Book Review

Babies in Bottles: Twentieth-Century Visions of Reproductive Technology

Susan Merrill Squier. Babies in Bottles: Twentieth-Century Visions of Reproductive Technology . New Brunswick, N.J.: Rutgers University Press, 1994. xiii + 270 pp. Ill. $48.00 (cloth); $17.00 (paperbound).

It is a truism today that the scientists and engineers in the space program of the second half of the twentieth century were heavily influenced by their earlier reading in science fiction, ranging from H. G. Wells to Amazing Stories. Susan Merrill Squier begins her study with a similar claim, directing our attention to the role of metaphors in shaping issues involving reproductive technology in today's society. Focusing on a small influential group of thinkers related to each other socially, politically, professionally, and familially, Squier traces the historical construction of metaphors that serve to both describe and construct scientific and medical research.

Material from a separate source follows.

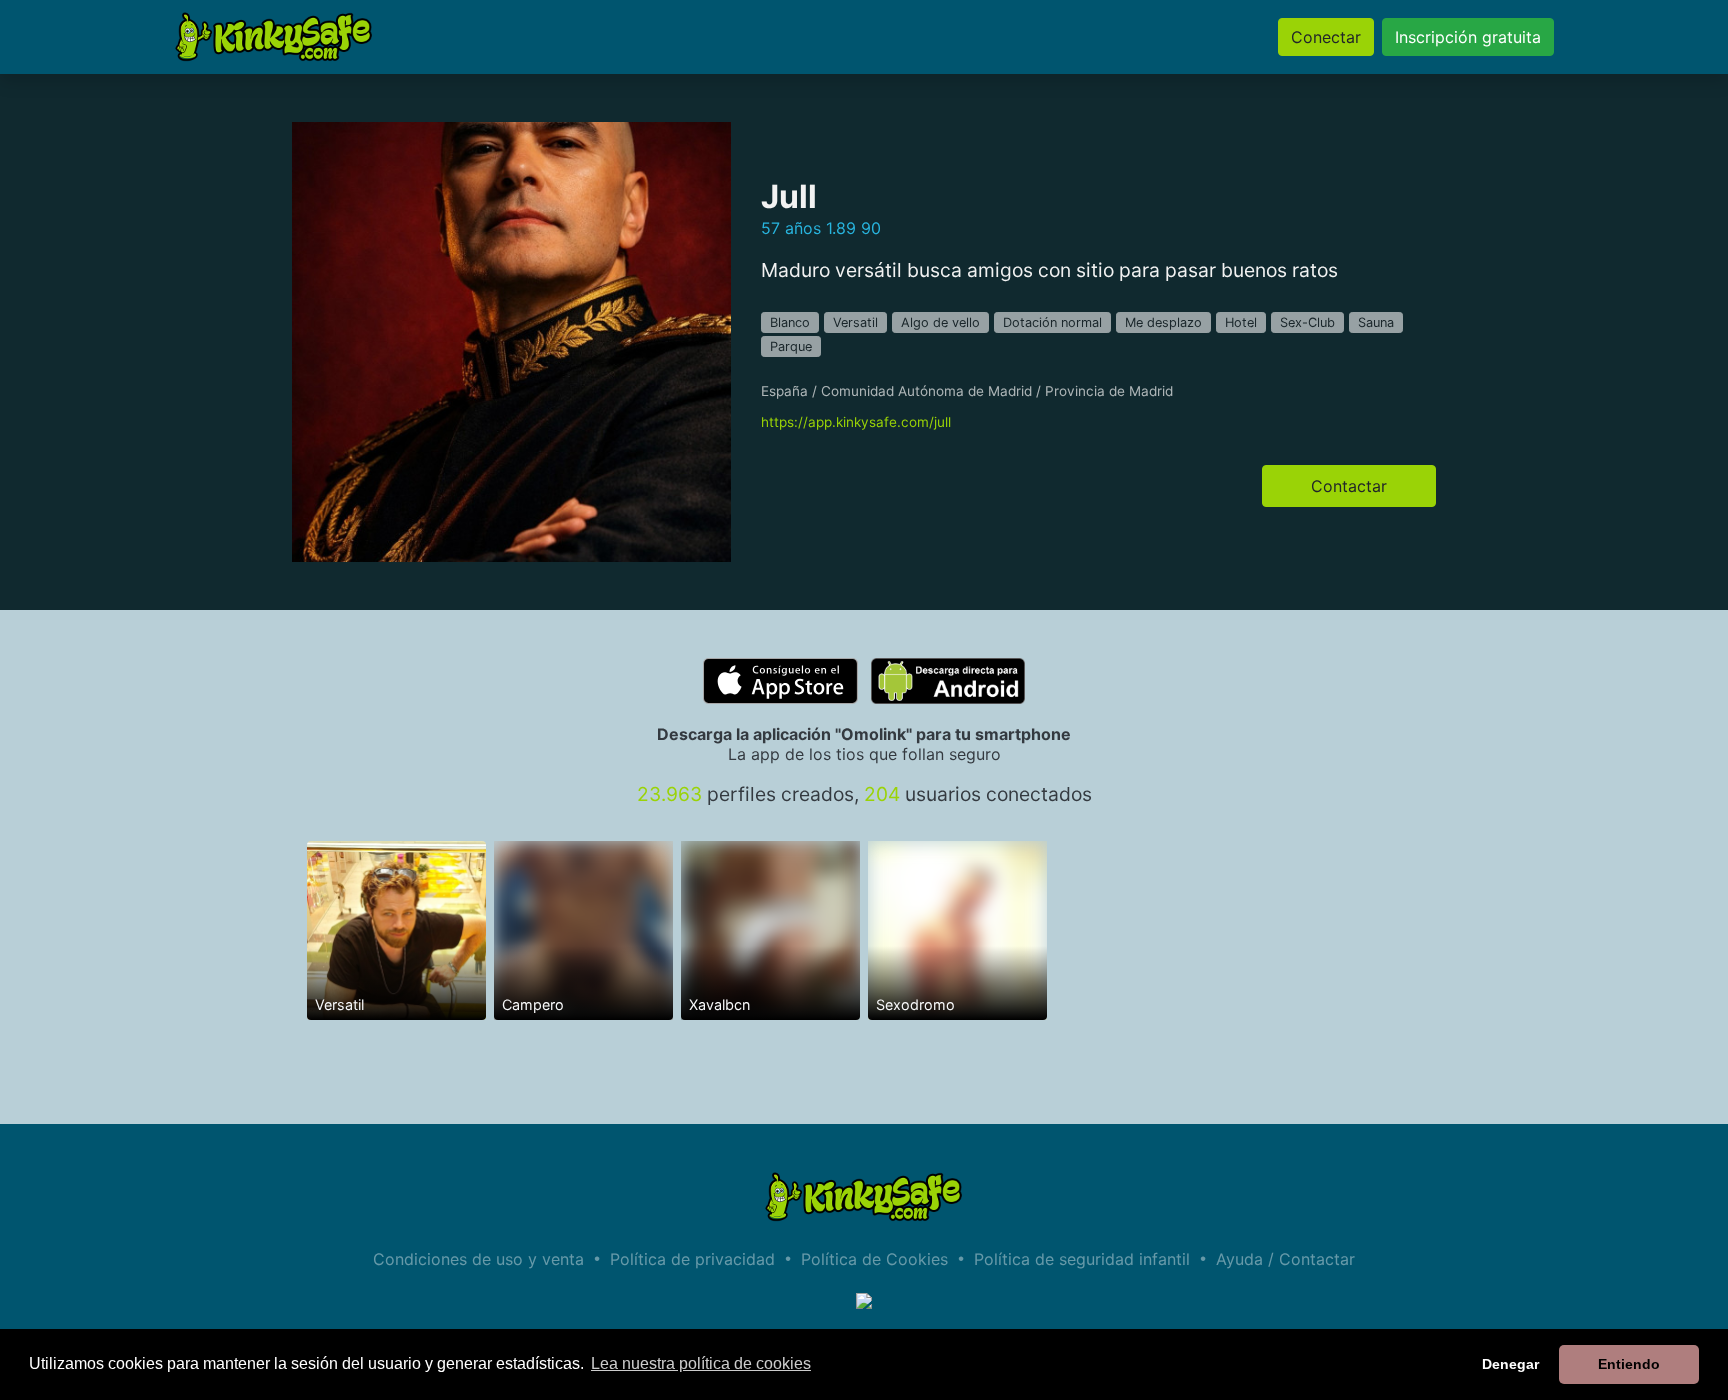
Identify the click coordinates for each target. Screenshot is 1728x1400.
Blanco (790, 322)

The book opens with a fascinating analysis of contemporary visual images including magazine covers, newspaper cartoons, and the cover of Robin Cook's Mutation (1989). From there, Squier shifts to the primary focus of her study, literary metaphors in the early twentieth century. She is careful to place her analysis within historical circumstances, explaining: "Both the technologies and those who assess them are haloed by their discursive and cultural contexts, and we must look to contexts for the fullest understanding of the social implications of any technology" (p. 99). The writings of Julian Huxley, J. B. S. Haldane, Vera Brittain, J. D. Bernal, Charlotte Haldane, Aldous Huxley, and Naomi Haldane Mitchison are examined in detail.

One of the most exciting sections of the book discusses the ways in which visualization technologies (such as ultrasound) and reproductive technologies have made the gestating woman virtually invisible. This claim is a commonplace in current feminist theory, but a similar disregard of maternal involvement appeared much earlier, in the interwar period, in the writing of Aldous Huxley--most particularly, his imagery of ectogenesis in Brave New World (1932). Here Squier is most specific about the connection between literary metaphors and scientific research. Robert Edwards and Patrick Steptoe invoked the same images in A Matter of Life (1981), their memoir tracing the research leading to the 1978 birth of Louise Brown, the first so-called test-tube baby.

Other chapters illustrate how early feminist critiques of science, in the work of [End Page 556] writers such as Naomi Haldane Mitchison, used metaphors of reproductive technology to challenge mainstream perspectives. With Donna Harraway's concept of situated knowledges, Squier shows how these authors constructed an alternative view of Western science.

This is a thought-provoking history of reproductive technology. Its analysis makes clear the lineage of many of the images we use today in discussing this critical area of scientific research. Though it would have been stronger if Squier had concluded with a chapter that delineated more clearly the connections between these metaphors and today's research issues, Babies in Bottles is an interesting collection of literary analyses integrated with contemporary scientific concerns.